[[ INFORMATION SHOWN, beginning ]]

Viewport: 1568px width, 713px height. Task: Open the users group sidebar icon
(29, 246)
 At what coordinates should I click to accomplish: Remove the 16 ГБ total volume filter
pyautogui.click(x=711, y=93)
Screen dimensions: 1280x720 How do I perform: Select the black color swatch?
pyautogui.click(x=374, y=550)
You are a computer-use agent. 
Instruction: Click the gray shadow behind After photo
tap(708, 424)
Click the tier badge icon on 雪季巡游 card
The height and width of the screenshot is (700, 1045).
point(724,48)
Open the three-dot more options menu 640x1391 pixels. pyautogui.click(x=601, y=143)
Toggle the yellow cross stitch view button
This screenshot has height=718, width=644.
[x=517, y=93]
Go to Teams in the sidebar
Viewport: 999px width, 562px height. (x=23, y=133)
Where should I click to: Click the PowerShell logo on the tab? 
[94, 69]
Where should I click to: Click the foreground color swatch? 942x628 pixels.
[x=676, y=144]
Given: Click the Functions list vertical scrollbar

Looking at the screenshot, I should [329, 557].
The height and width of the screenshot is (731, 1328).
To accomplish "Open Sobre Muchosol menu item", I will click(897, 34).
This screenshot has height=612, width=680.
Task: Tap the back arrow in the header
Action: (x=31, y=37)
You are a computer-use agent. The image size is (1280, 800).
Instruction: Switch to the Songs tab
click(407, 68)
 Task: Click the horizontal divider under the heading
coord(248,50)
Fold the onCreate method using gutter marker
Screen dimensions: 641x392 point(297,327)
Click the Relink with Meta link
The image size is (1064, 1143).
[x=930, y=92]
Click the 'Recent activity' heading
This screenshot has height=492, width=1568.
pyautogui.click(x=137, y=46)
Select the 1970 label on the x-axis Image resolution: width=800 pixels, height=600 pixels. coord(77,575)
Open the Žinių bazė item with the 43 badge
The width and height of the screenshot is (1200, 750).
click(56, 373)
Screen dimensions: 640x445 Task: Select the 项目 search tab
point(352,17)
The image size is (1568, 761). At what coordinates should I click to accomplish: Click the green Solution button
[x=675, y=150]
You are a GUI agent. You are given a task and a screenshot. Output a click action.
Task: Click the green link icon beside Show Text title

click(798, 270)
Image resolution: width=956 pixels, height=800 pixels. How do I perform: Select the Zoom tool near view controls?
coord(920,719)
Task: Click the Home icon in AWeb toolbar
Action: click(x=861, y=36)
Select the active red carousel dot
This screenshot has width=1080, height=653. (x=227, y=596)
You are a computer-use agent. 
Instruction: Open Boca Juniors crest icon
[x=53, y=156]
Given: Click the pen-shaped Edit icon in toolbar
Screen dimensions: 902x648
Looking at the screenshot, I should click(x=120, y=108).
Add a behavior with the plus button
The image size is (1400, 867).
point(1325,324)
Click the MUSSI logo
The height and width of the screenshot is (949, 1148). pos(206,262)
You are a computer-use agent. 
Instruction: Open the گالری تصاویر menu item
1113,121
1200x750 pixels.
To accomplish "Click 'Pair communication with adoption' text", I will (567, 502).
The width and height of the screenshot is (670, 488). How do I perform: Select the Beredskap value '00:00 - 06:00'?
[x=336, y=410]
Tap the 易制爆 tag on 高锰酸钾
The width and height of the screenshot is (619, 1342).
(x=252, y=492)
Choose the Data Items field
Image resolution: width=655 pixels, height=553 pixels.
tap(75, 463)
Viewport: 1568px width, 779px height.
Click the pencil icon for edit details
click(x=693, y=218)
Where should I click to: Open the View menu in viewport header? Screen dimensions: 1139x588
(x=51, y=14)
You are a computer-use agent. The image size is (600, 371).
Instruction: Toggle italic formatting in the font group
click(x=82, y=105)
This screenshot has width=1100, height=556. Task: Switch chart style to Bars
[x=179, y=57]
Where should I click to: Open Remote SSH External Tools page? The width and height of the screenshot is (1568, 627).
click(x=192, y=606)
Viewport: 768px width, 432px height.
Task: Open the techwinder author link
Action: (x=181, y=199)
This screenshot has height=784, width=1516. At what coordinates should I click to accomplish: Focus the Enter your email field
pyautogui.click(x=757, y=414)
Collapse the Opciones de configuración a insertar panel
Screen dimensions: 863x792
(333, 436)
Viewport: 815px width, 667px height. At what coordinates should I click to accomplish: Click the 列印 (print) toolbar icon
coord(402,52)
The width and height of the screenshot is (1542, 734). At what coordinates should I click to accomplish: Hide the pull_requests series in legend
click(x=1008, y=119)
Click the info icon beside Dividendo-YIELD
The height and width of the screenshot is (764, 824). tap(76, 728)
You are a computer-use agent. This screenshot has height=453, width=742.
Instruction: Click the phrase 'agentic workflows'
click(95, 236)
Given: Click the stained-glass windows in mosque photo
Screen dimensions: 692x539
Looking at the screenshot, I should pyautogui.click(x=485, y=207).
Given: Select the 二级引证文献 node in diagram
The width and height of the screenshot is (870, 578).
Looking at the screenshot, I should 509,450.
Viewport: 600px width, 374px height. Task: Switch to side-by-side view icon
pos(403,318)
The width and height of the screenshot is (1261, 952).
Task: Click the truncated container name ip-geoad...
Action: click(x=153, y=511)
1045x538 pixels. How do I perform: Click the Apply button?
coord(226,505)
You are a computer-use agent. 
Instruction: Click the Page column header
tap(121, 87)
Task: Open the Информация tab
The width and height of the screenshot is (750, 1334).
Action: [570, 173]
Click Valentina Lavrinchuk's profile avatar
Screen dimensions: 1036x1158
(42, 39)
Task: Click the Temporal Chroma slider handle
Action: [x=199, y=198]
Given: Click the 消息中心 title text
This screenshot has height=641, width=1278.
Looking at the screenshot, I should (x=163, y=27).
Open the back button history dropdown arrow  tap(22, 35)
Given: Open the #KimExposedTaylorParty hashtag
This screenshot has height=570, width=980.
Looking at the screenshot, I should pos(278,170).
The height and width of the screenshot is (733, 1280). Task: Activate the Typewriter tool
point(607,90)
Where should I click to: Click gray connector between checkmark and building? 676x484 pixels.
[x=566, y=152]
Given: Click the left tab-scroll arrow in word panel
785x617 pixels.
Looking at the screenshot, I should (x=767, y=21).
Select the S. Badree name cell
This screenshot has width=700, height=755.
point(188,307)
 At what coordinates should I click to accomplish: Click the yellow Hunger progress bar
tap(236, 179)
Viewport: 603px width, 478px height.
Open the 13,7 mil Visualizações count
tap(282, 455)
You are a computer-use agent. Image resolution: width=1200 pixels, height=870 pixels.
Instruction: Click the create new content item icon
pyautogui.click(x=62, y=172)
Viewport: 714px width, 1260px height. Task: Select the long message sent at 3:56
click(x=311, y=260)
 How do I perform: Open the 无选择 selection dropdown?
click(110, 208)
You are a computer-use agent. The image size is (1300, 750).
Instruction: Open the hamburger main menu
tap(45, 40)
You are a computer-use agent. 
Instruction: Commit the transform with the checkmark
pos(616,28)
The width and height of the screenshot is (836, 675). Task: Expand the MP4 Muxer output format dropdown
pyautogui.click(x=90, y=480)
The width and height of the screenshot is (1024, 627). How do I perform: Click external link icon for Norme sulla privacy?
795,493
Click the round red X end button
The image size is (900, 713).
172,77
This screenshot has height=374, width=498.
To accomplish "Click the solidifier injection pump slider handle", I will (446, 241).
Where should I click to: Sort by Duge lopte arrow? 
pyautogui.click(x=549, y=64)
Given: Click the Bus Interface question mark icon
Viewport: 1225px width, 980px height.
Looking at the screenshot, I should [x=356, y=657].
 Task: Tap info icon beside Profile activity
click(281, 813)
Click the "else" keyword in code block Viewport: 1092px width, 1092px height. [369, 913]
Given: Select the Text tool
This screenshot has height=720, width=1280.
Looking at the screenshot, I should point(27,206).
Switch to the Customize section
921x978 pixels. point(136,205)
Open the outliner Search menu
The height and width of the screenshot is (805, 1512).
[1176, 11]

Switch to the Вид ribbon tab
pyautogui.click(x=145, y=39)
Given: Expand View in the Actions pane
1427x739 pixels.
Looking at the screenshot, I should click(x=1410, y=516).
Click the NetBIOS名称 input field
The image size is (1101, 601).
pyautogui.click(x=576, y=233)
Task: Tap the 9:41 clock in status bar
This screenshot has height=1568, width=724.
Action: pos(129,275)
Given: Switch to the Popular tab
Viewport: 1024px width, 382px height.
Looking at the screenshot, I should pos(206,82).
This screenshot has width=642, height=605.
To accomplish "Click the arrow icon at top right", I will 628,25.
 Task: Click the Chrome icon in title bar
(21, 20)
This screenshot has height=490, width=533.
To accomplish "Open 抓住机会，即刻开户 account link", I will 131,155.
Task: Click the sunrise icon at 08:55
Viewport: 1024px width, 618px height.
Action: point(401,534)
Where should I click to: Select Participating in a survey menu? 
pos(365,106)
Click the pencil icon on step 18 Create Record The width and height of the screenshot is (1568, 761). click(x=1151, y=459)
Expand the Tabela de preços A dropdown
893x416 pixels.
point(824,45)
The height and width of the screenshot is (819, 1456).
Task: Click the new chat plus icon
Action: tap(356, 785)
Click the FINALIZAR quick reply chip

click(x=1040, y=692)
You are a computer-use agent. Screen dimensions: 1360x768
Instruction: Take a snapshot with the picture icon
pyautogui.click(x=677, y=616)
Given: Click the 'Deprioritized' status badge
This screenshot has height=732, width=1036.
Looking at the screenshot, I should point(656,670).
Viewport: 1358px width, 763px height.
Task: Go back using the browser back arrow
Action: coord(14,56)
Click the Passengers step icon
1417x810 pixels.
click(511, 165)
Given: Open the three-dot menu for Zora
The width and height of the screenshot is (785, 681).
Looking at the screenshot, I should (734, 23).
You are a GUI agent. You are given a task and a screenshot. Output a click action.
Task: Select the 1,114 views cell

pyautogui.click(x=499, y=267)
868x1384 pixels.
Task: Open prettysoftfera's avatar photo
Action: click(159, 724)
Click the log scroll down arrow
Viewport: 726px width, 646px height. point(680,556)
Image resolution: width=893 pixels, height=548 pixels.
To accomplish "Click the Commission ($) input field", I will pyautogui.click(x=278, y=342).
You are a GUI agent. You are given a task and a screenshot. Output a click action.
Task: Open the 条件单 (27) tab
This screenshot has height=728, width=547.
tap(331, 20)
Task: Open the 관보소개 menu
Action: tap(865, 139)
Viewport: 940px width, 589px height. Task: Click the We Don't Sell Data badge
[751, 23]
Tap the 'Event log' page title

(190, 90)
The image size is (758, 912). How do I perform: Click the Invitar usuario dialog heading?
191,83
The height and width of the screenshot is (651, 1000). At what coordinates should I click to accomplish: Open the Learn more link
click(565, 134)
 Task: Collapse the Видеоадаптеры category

[[ INFORMATION SHOWN, end ]]

• [PROBLEM]:
Find each line holding the string "panel" in the listing above, then copy it.

• [RESULT OF THIS EXERCISE]:
Collapse the Opciones de configuración a insertar panel
Given: Click the left tab-scroll arrow in word panel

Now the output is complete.